Start of RECORD EXTRACTS
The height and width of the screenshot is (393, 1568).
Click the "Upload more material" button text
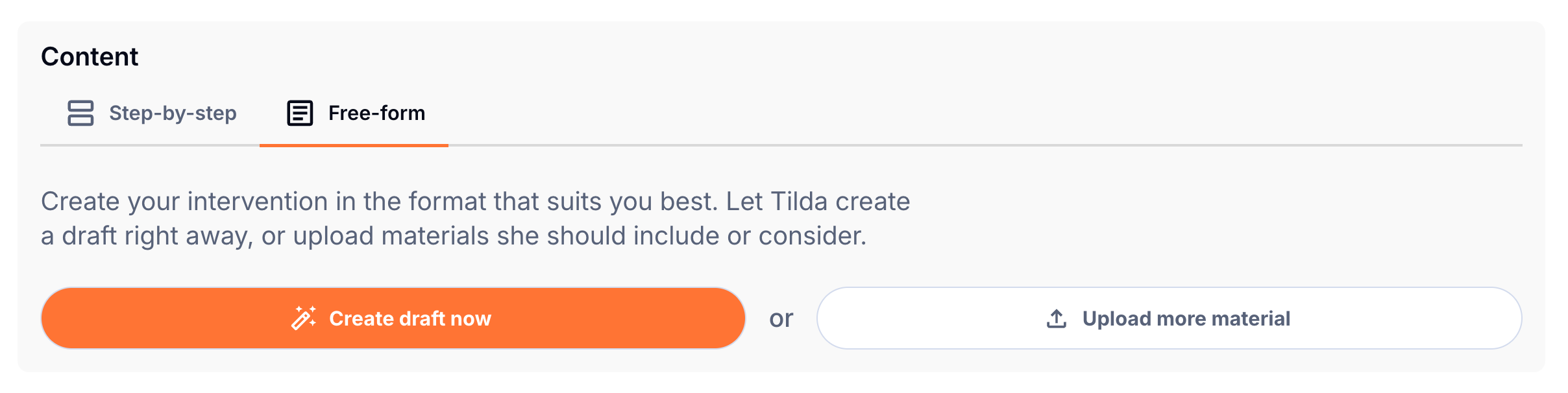[x=1186, y=318]
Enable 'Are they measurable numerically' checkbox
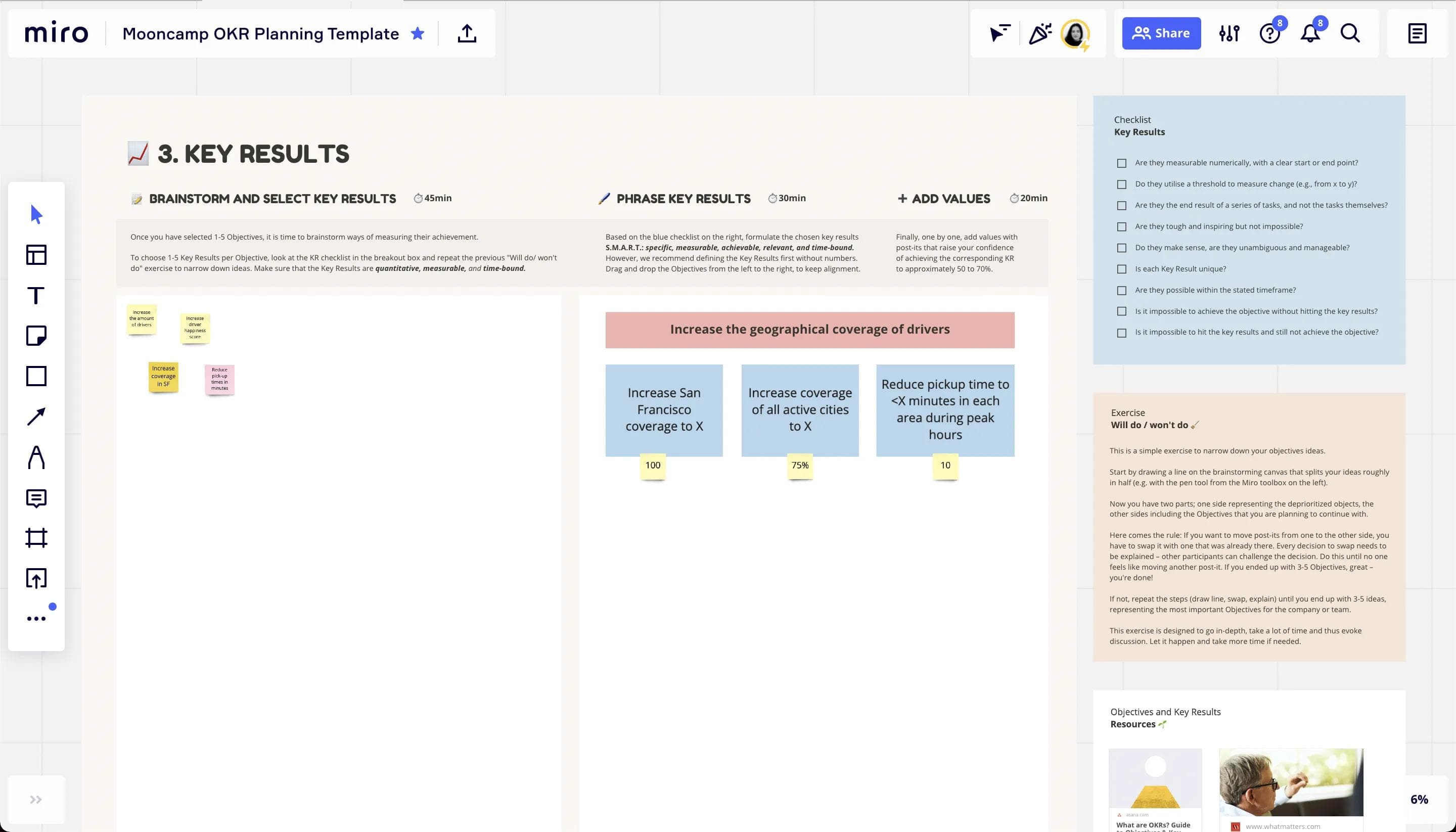The image size is (1456, 832). click(x=1122, y=162)
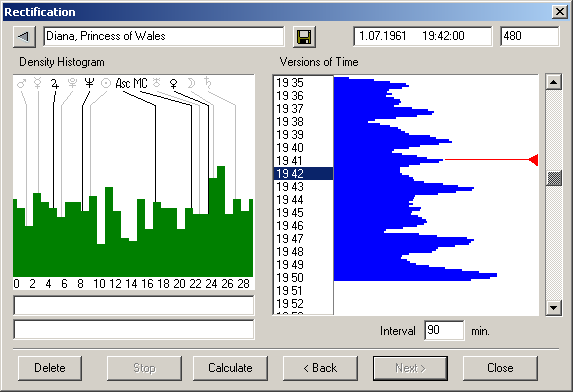The width and height of the screenshot is (573, 392).
Task: Click the save floppy disk icon
Action: pyautogui.click(x=304, y=37)
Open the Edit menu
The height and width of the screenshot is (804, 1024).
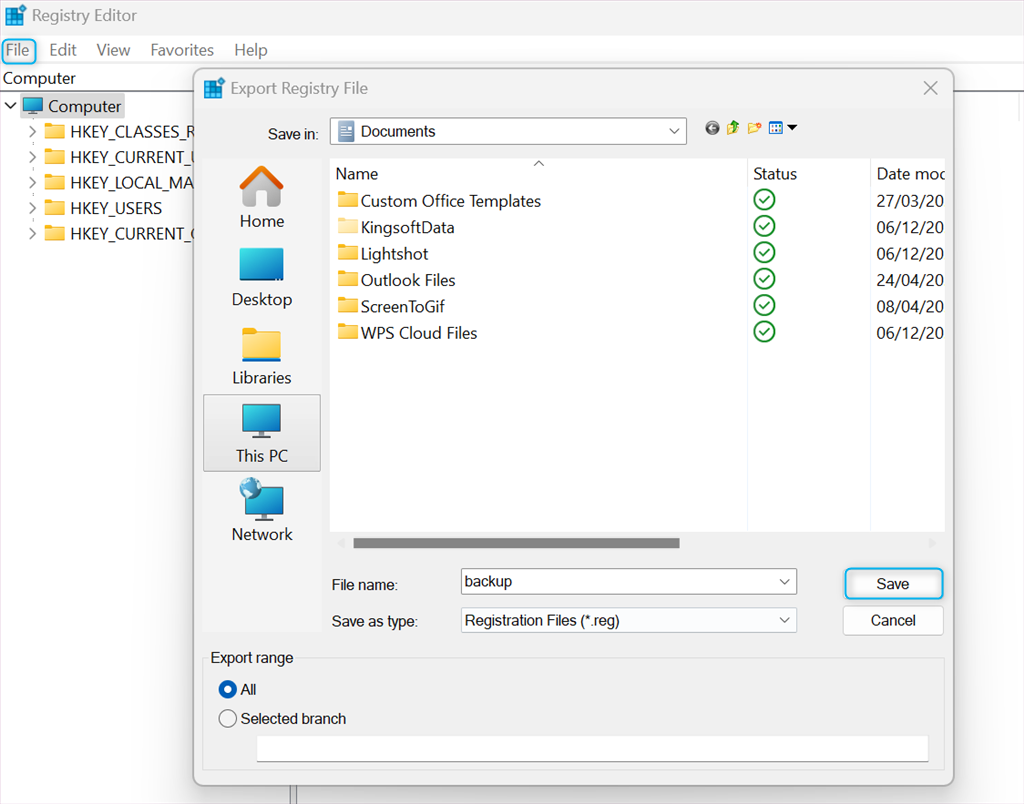tap(63, 50)
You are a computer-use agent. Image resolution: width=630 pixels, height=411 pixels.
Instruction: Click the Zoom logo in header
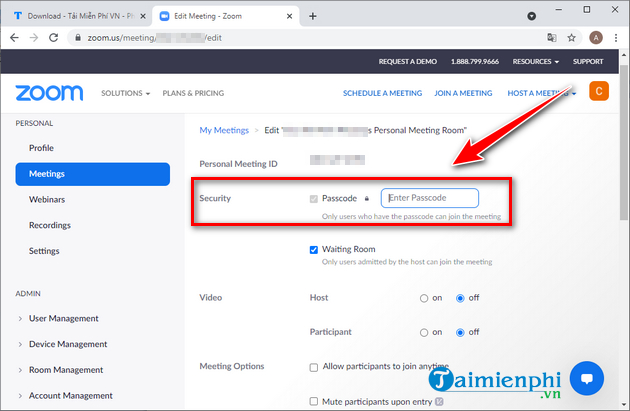pyautogui.click(x=49, y=93)
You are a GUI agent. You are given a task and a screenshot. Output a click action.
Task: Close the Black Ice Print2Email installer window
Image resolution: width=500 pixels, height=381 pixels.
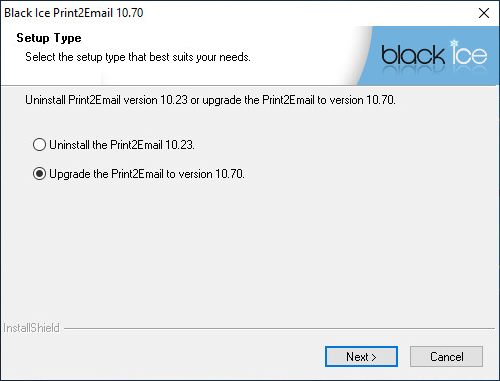[x=484, y=13]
End of RECORD EXTRACTS
§ **INSTRUCTIONS TO FOLLOW**:
Among the lines of the material, find those that hold the word "agent" and copy them.

§ **ANSWER SPACE**:
You are a computer-use agent. Image resolution: width=630 pixels, height=411 pixels.
You are a GUI agent. You are given a task and a screenshot. Output a click action.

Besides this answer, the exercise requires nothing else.